Interleukin-18 (IL-18) is a myeloid leukocyte inflammatory mediator whose main known function is to elicit IFNγ secretion from T and NK cells.

AREAS COVERED

This function offers potential in cancer immunotherapy but as a single treatment, preclinical and clinical antitumor activities are modest. IL-18 bioactivity is chiefly downregulated by a decoy soluble receptor named IL18-binding protein (IL-18BP) that is induced by IFNγ as a negative feedback mechanism. Recent advances indicate promising efficacy of IL-18 at armoring CAR-T cells for the treatment of hematological malignancies.
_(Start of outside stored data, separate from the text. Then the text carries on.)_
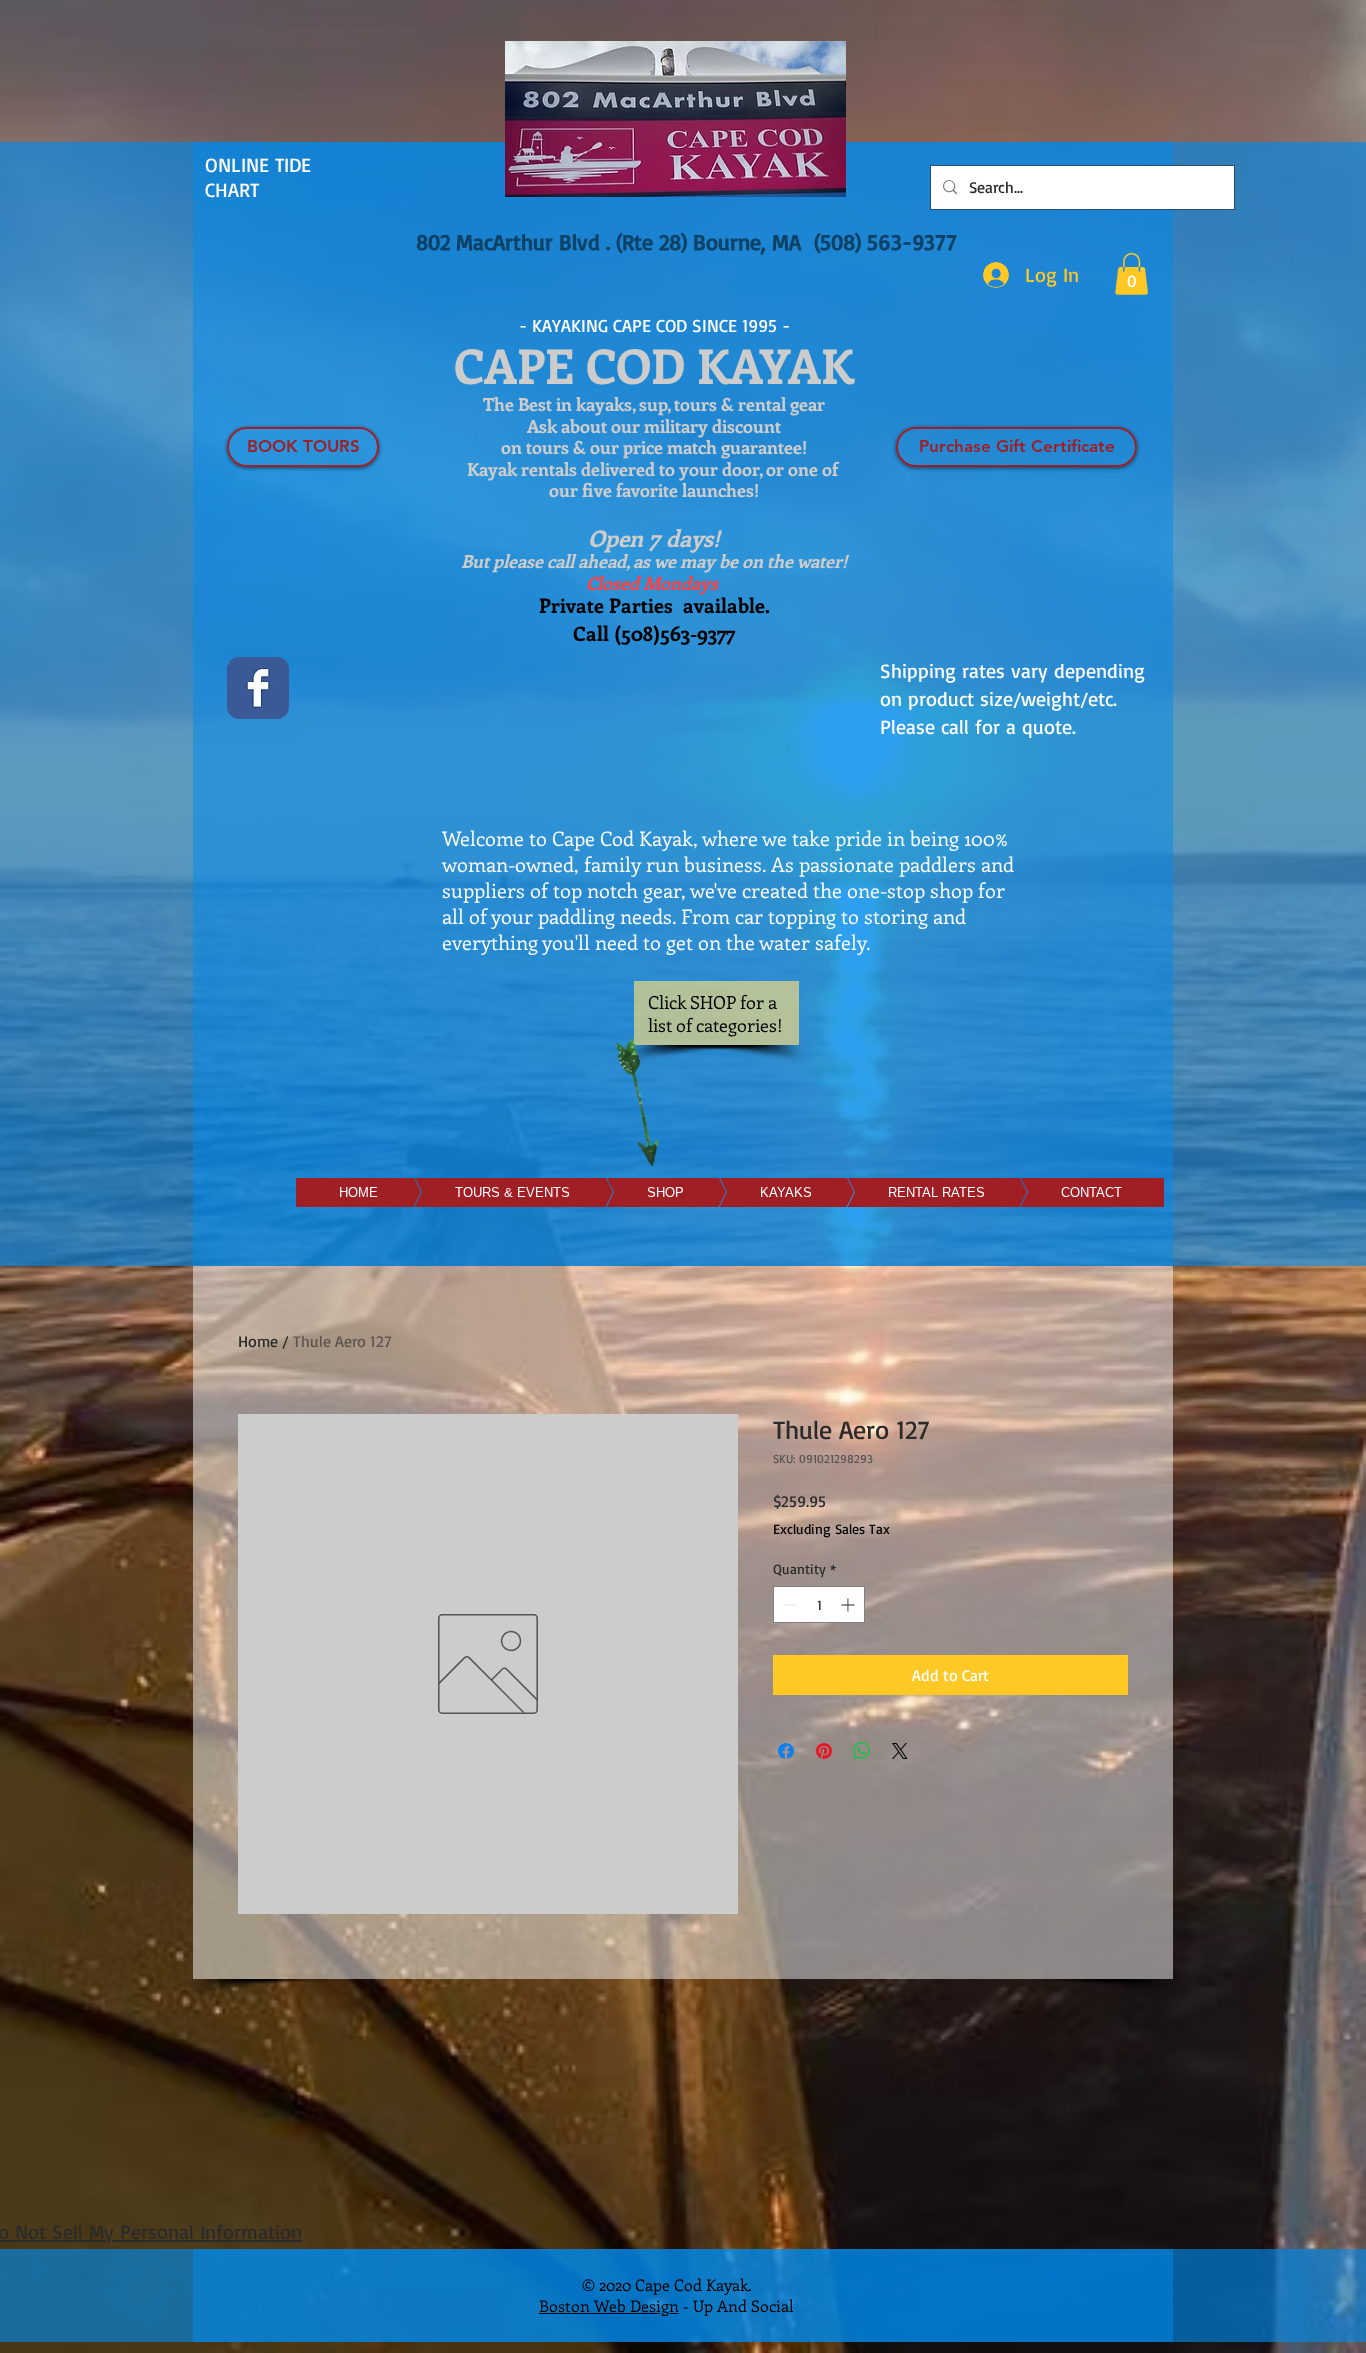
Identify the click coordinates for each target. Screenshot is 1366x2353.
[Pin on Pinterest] (824, 1751)
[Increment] (849, 1604)
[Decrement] (788, 1604)
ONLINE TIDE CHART (258, 177)
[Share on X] (900, 1751)
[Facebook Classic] (258, 688)
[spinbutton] (819, 1604)
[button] (1131, 274)
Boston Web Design (609, 2305)
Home (258, 1341)
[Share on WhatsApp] (862, 1751)
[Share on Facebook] (786, 1751)
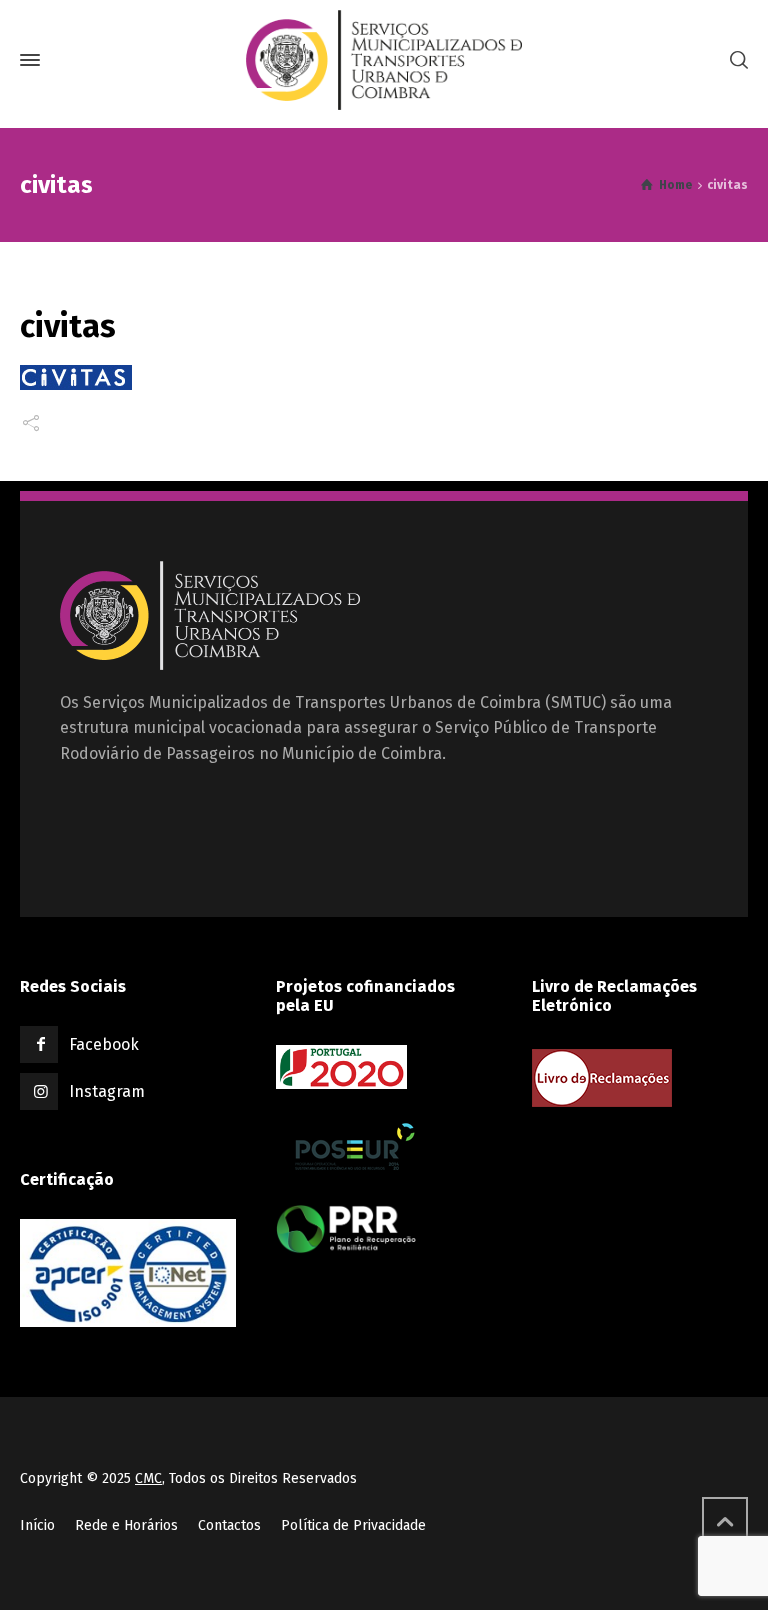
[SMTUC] (384, 60)
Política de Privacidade (353, 1525)
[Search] (735, 60)
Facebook (104, 1044)
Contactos (229, 1525)
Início (37, 1525)
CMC (148, 1478)
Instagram (107, 1091)
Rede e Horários (126, 1525)
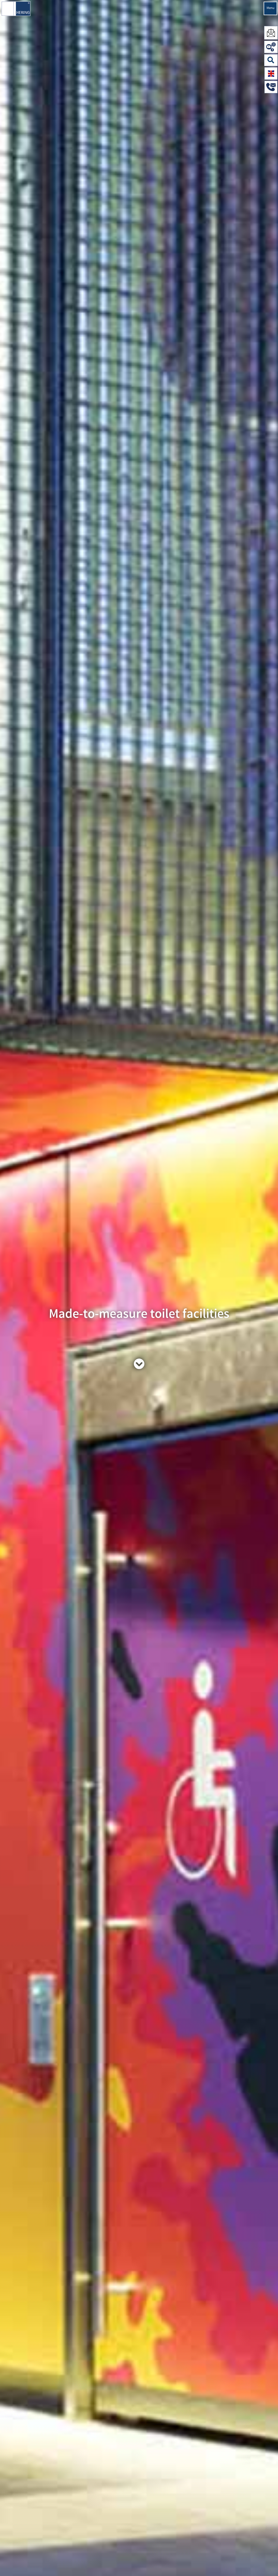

Preclinical research has also yielded IL-18 constructs that do not bind IL-18BP but have preserved activity on the receptor and exert markedly increased antitumor effects. Indeed, agents of this kind are undergoing clinical trials. The synergistic effects of IL-18 and IL-12 in combination to induce IFNγ are extremely potent but are toxic if systemically delivered. In mouse models, IL-12 and decoy-resistant variants of IL-18 can be efficaciously used as local treatments for tumors by exploiting mRNA intratumoral co-delivery. Moreover, antitumor T cells can be transiently engineered with mRNAs encoding this combination of cytokines to attain efficacious synergistic effects also upon intratumoral delivery.

EXPERT OPINION

IL-18 certainly holds promise for immunotherapy in combination with other agents and for local approaches.